You decide to train a cutting-edge deep neural network regression model, that will predict the global temperature based on the population of pirates in `N` locations around the globe.
You define your model as follows:

In [None]:
import torch.nn as nn

N = 42  # number of known global pirate hot spots
H = 128
mlpirate = nn.Sequential(
    nn.Linear(in_features=N, out_features=H),
    nn.Sigmoid(),
    *[
        nn.Linear(in_features=H, out_features=H), nn.Sigmoid(),
    ]*24,
    nn.Linear(in_features=H, out_features=1),
)

While training your model you notice that the loss reaches a plateau after only a few iterations.
It seems that your model is no longer training.
What is the most likely cause?

Vanishing gradients. Due to very deep network and the use of sigmoid function as the activation function, the gradients maybe vanished. around the values of our data (numbers of pirates) the slope of the sigmoid function is numerical zero and there for the gradients are vanished.

3. Referring to question 2 above: A friend suggests that if you replace the `sigmoid` activations with `tanh`, it will solve your problem. Is he correct? Explain why or why not.

He is a bad friend. His suggestion won’t help us. The reason his idea won’t work is the same as before. It will cause the gradients to vanish (the slop of the tanh is also numerical zero at these values).

4. Regarding the ReLU activation, state whether the following sentences are **true or false** and explain:
  1. In a model using exclusively ReLU activations, there can be no vanishing gradients.
  1. The gradient of ReLU is linear with its input when the input is positive.
  1. ReLU can cause "dead" neurons, i.e. activations that remain at a constant value of zero.

1.	In a model using exclusively ReLU activations, there can be no vanishing gradients: F.
due to the chain rule, if the input for a neuron is small, it can cause the gradient to vanish (because the ReLU derivative is 0 or 1 and for positive values it preserves the input). Another cause for vanishing gradients while using ReLU could be initialize small parameters.
2.	The gradient of ReLU is linear with its input when the input is positive: F.
the derivative of the ReLU function when the input is positive is 1, there for constant function and there for, not linear.
3.	ReLU can cause "dead" neurons, i.e., activations that remain at a constant value of zero: T.
negative inputs for the ReLU function zero out the output of the function and there for the gradient will also be zero (the chain rule is applied). That will cause the neurons to zero out (“die”).


### Optimization

1. Explain the difference between: stochastic gradient descent (SGD), mini-batch SGD and regular gradient descent (GD).

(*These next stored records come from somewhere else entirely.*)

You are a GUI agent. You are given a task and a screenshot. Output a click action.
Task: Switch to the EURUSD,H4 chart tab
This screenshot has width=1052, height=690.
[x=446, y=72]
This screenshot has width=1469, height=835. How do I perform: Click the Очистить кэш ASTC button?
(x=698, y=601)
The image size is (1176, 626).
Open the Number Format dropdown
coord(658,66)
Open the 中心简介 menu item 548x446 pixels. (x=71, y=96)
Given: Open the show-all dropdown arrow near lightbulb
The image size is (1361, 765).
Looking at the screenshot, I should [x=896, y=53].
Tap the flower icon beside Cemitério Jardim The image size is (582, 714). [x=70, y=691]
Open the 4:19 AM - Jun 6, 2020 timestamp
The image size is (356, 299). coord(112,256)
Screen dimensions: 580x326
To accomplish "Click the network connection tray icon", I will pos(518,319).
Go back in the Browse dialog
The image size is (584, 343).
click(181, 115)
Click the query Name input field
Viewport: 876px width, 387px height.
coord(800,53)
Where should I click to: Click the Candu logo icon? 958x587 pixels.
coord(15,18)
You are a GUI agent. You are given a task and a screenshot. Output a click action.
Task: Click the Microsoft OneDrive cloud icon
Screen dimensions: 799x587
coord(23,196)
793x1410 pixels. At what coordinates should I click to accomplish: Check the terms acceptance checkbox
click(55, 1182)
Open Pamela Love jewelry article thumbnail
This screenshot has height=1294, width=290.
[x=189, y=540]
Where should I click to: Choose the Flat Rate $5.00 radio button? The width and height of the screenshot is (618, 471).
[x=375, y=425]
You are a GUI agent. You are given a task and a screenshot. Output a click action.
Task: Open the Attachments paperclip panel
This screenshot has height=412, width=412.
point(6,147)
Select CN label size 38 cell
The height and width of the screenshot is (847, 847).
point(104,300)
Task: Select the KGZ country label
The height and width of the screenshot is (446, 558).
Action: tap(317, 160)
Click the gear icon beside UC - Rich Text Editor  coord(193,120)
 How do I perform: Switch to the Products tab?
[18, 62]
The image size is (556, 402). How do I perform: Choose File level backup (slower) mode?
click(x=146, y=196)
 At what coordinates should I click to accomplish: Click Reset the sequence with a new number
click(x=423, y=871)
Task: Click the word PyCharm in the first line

GD computing the gradient of the loss function with respect to the model parameters for the entire training set, and then updating the parameters in the direction of the negative gradient.
SGD is a variation of GD that randomly selects a single training example from the dataset at each iteration and updates the model parameters based on the gradient of the loss function with respect to that example.
mini batch SGD is a compromise between GD and SGD. It works by randomly selecting a subset of training examples, called a mini-batch, at each iteration and updating the model parameters based on the gradient of the loss function with respect to that mini-batch.


2. Regarding SGD and GD:
  1. Provide at least two reasons for why SGD is used more often in practice compared to GD.
  2. In what cases can GD not be used at all?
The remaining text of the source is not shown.